Ha llovido ya desde aquel adolescente Javi de verano azul, donde Juanjo Artero daba sus primeros pasos interpretativos, con gran éxito por cierto. Ahora es un maduro actor, con tablas en teatro, cine, televisión, un actor con muchos registros y con una voz potente, como los de escuela antigua.
Después de habernos visto en un par de ocasiones de ocio y de haber hablado por teléfono, ya no se cuantas, siempre buscando el hueco donde poder vernos con tiempo suficiente, al fin lo hemos conseguido
Después de alguna vuelta, por despiste mío, para variar, llegamos a nuestra cita de esta mañana. Como amante de los perros, el que salgan a recibirme un par de ellos cariñosos, ya me alegra el día y jugueteo unos instantes devolviéndoles el saludo. Juanjo me recibe con un abrazo, nos invita a pasar, y allá que vamos.
Al entrar lo primero que hago es visualmente ubicarme y preparar el espacio donde montar. Sheila ya me va conociendo y sin que le diga nada, empieza a desembalar bártulos. Es media mañana, esa hora en la que si no te agencias un café, parece que te falta algo y además el estomago sutilmente te lo recuerda con algún quejido. Juanjo debe pensar lo mismo, porque pregunta si nos apetece tomar algo. Al unísono y sin vergüenza contestamos que sí, mientras acabamos de montar.

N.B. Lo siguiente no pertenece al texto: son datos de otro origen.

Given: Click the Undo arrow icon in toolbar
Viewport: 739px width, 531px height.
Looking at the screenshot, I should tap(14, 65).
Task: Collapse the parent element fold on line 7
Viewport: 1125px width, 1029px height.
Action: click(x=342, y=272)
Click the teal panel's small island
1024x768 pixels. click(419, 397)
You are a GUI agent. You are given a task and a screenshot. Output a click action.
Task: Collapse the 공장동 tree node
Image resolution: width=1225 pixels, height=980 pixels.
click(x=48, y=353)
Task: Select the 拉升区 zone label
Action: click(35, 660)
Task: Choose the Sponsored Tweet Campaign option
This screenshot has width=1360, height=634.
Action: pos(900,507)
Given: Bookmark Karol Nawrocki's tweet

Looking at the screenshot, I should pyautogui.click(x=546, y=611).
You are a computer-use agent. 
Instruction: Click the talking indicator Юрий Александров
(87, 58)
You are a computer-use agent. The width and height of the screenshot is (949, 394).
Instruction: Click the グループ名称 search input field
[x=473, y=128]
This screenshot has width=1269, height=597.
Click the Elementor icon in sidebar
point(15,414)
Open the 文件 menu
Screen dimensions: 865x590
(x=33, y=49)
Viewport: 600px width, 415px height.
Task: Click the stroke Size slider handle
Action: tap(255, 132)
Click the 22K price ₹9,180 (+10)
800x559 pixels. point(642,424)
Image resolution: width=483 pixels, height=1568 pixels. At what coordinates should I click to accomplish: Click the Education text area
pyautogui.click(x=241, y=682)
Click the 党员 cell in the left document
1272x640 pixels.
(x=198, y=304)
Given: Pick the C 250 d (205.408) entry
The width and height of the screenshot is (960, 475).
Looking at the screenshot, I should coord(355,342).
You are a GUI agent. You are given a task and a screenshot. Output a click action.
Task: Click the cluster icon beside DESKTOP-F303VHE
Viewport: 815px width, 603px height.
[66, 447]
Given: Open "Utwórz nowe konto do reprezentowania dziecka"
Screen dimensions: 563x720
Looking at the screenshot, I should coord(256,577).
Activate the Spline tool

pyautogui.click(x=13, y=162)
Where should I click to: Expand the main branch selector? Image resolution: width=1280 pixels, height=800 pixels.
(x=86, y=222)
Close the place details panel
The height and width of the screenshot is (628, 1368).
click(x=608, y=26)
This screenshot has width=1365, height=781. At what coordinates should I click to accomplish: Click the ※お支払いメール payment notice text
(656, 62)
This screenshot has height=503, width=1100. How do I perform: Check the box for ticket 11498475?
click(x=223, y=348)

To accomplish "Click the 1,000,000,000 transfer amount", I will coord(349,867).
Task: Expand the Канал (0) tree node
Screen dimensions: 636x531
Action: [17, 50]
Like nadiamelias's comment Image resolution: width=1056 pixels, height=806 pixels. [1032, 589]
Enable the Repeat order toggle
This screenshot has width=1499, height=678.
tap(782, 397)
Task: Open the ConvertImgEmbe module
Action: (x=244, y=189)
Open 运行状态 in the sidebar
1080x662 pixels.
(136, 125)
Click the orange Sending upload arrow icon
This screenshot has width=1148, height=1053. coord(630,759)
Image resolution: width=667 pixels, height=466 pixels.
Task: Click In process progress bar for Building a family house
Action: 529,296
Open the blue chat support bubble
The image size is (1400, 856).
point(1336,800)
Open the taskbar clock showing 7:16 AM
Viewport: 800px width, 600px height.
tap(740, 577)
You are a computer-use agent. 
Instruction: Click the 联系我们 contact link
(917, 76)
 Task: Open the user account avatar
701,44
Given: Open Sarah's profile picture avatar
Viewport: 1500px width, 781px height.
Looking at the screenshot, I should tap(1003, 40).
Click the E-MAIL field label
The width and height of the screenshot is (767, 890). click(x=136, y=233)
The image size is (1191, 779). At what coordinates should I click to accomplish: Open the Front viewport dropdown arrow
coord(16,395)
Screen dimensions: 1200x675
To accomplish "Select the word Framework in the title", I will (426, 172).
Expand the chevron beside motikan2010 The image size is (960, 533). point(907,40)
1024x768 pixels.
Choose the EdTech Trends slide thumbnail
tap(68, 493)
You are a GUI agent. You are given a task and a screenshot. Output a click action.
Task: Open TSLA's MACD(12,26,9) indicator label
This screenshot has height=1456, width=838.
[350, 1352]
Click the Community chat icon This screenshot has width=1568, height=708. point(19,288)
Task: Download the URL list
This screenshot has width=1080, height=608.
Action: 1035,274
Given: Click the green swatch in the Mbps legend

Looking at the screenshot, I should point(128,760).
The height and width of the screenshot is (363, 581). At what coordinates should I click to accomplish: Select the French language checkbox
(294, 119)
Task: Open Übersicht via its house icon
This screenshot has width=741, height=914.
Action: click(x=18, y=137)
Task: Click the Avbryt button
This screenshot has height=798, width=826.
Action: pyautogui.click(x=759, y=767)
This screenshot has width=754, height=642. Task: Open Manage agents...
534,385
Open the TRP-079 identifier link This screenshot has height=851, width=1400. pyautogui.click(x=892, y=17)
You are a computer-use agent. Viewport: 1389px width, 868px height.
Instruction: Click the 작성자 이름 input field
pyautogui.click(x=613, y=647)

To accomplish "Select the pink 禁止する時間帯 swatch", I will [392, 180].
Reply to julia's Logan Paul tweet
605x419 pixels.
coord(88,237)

El escenario está preparado en pocos minutos, así que podemos relajarnos antes de empezar. Con un espectacular almuerzo a base de café y tostadas con aceite y tomate, nos sentamos alrededor de una mesa para dar cuenta de ello y charlar. Aquí se nos vá un rato largo, pero interesante y fructífero, ya que el clima que resulta para la sesión posterior, es realmente estupendo.
Al acabar, cambiamos de escenario por el de trabajo, Juanjo bromea con el fondo portátil antes de empezar, con algunas muecas y poses divertidas, consciente claro, de que aún no estoy preparado, que si no… La verdad es que siempre bromea, es una persona cercana y extrovertida, y esto facilita mucho la sesión.
Mientras hacemos unas primeras tomas, “Yeti” pasa un par de veces por entre los pies de Juanjo, como buscando su momento, y como no, se lo concedemos inmortalizandole junto a su amo en una toma.
Seguimos trabajando y tras algún ingenioso comentario, no recuerdo de que, nos dedica una mirada pícara, pero sincera, que aprovecho en un ClicK!